> _AIM OF THE TASK_
What you should end up with is an exact copy of the lines from the one holding "Download the .csv report" through the last line of the entries below, both included, and nothing else; leave every picture out.

[Stored data]
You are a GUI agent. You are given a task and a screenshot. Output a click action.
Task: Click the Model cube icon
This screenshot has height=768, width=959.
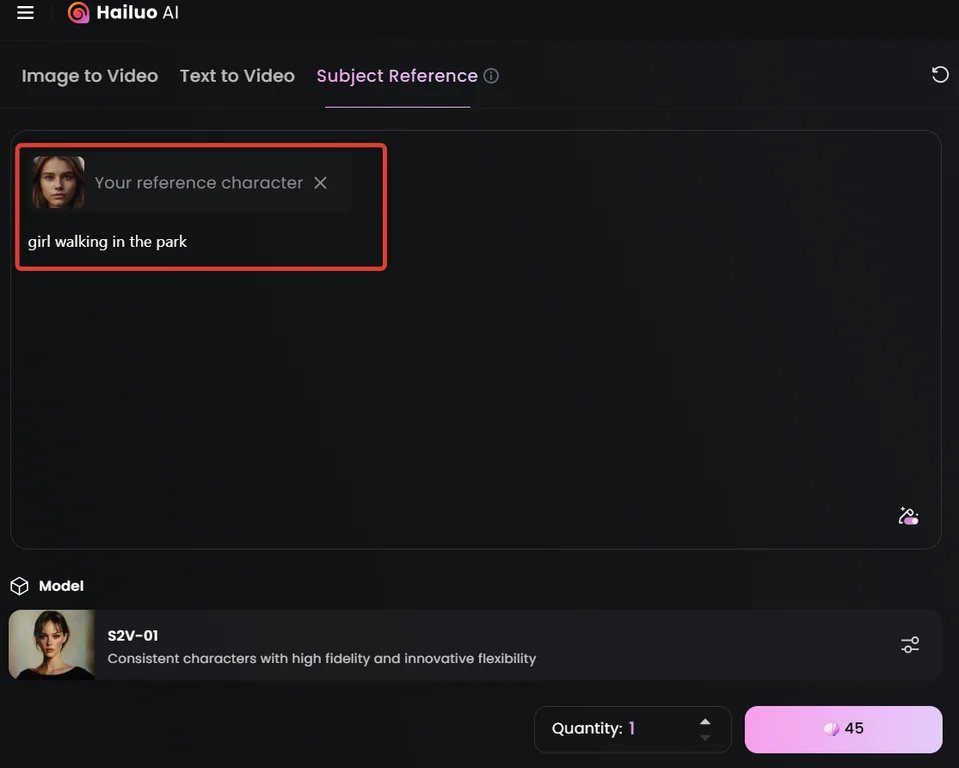point(19,586)
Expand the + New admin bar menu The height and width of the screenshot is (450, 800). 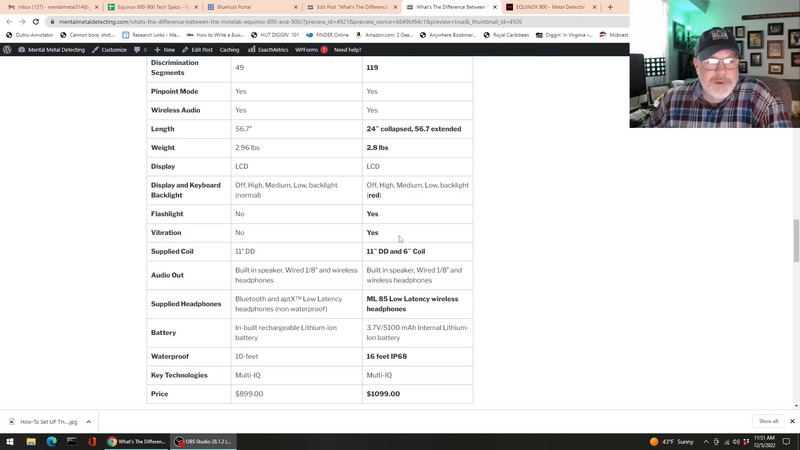tap(164, 49)
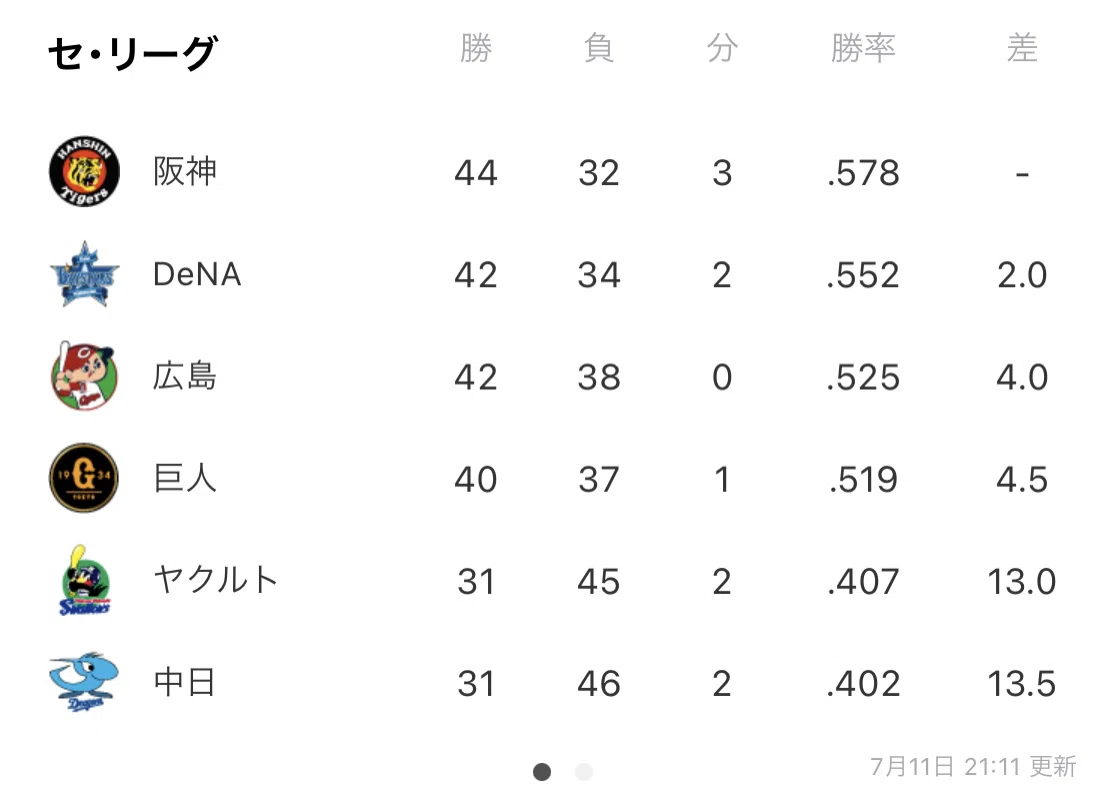
Task: Tap the Hanshin Tigers team logo
Action: point(84,172)
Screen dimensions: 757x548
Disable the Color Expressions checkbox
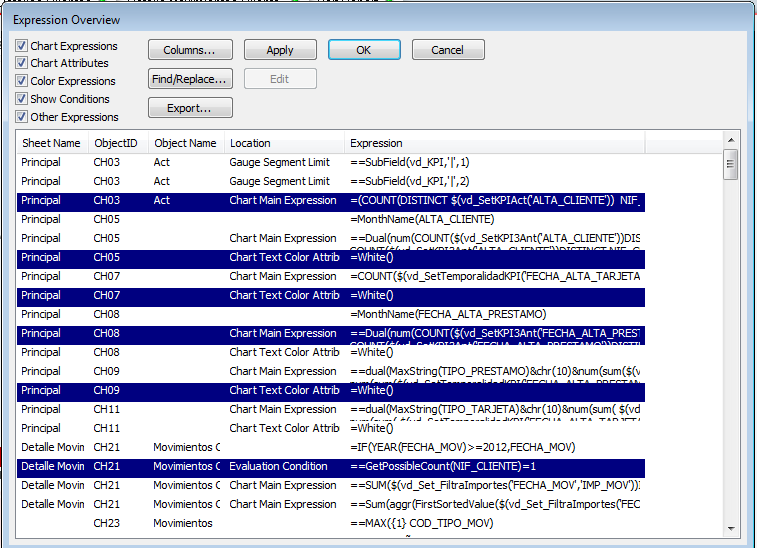(22, 81)
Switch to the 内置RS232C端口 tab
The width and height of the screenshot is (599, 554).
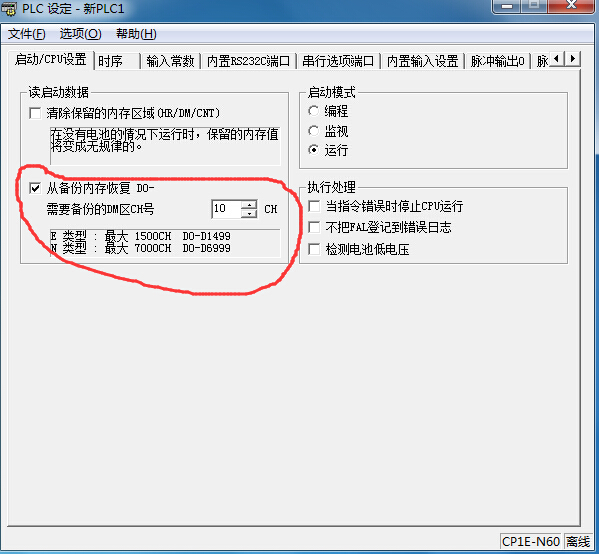(x=248, y=61)
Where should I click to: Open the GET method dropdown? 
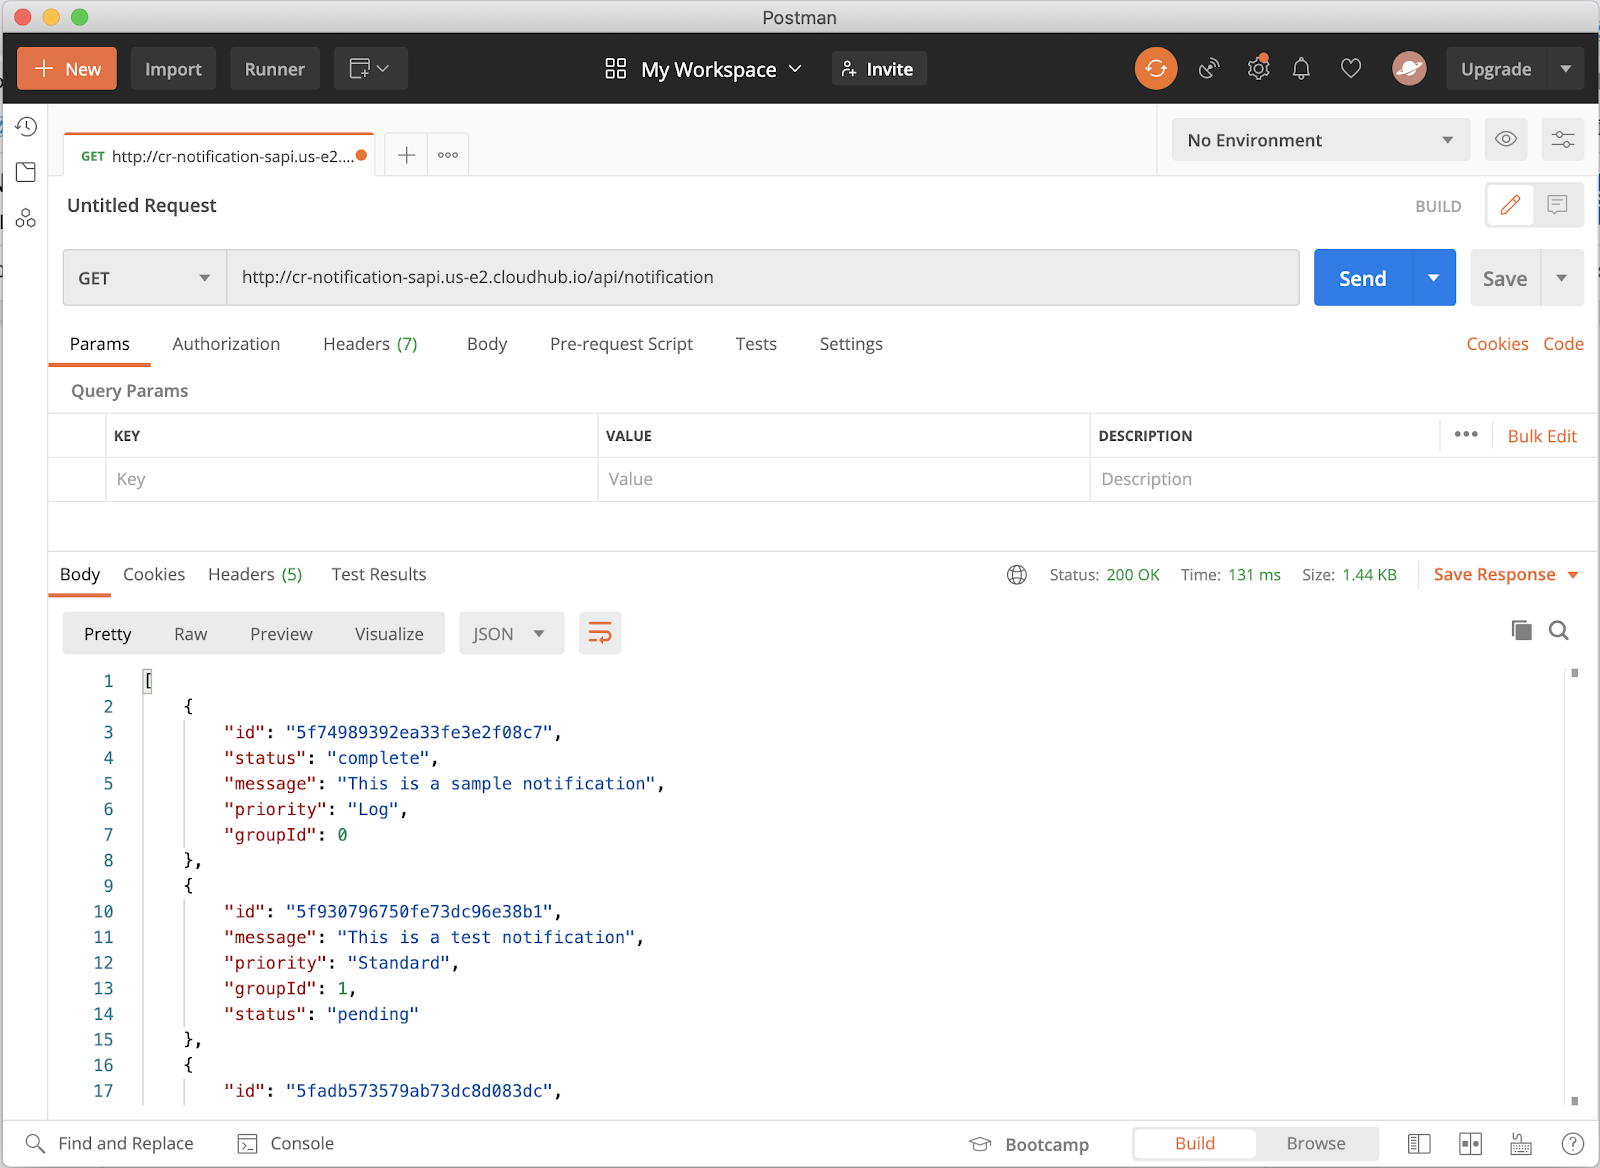(x=144, y=278)
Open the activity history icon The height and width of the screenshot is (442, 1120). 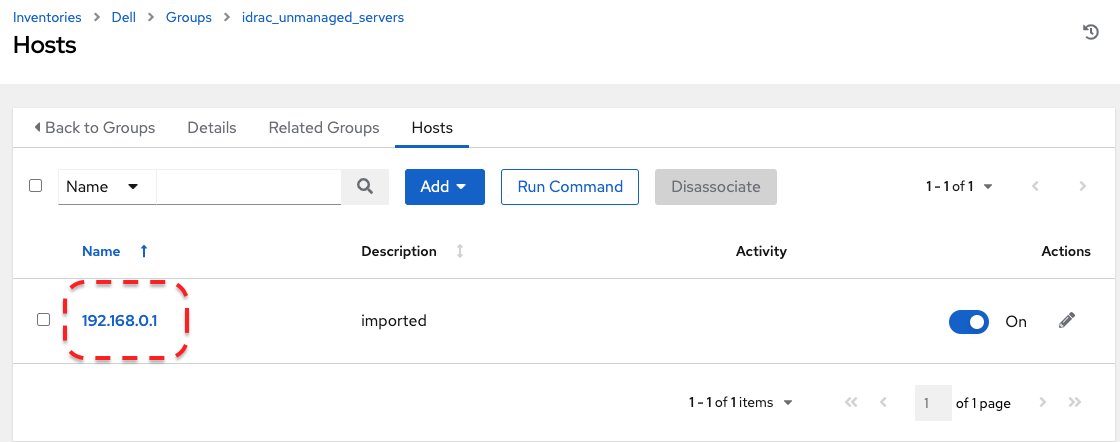click(1091, 33)
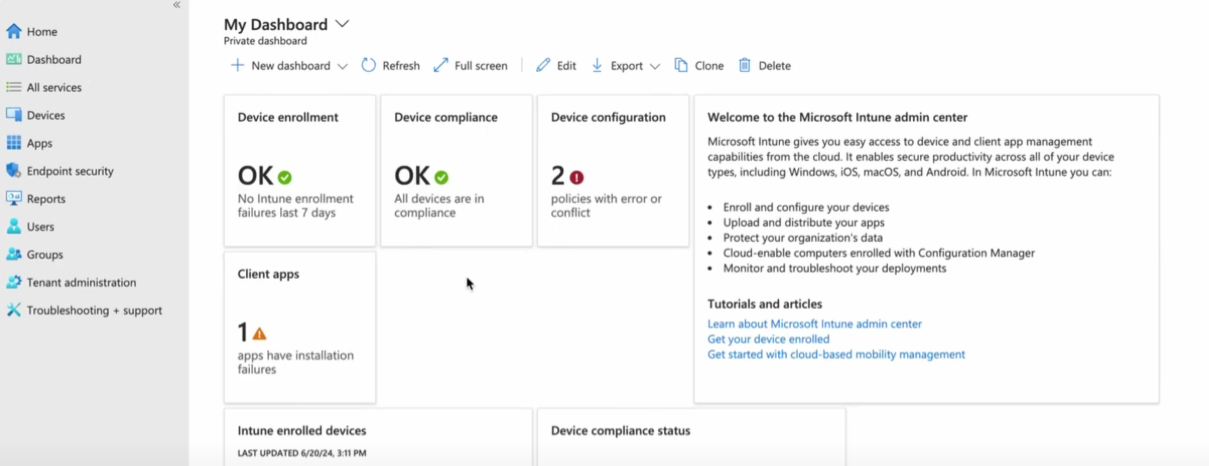Collapse the sidebar with double chevron

pos(177,5)
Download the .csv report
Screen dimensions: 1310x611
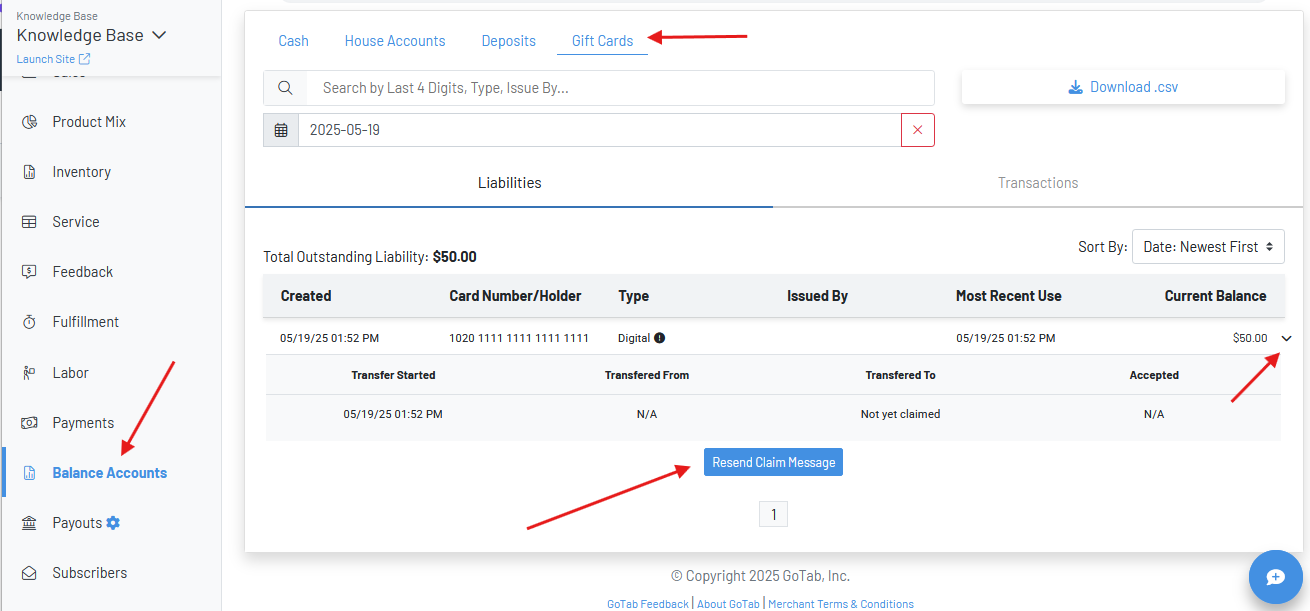(1123, 87)
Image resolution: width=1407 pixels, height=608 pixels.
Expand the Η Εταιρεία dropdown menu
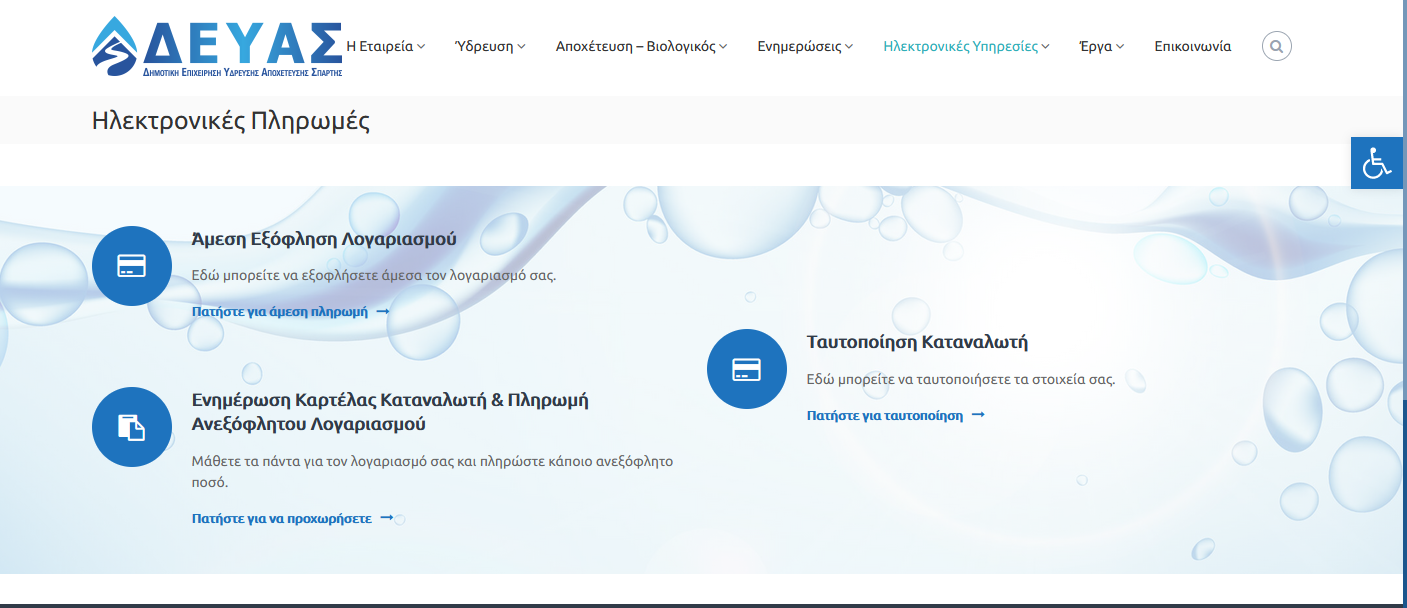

> _TASK OUTPUT_
Download the .csv report
Screen dimensions: 1310x611
(1123, 87)
Image resolution: width=1407 pixels, height=608 pixels.
Expand the Η Εταιρεία dropdown menu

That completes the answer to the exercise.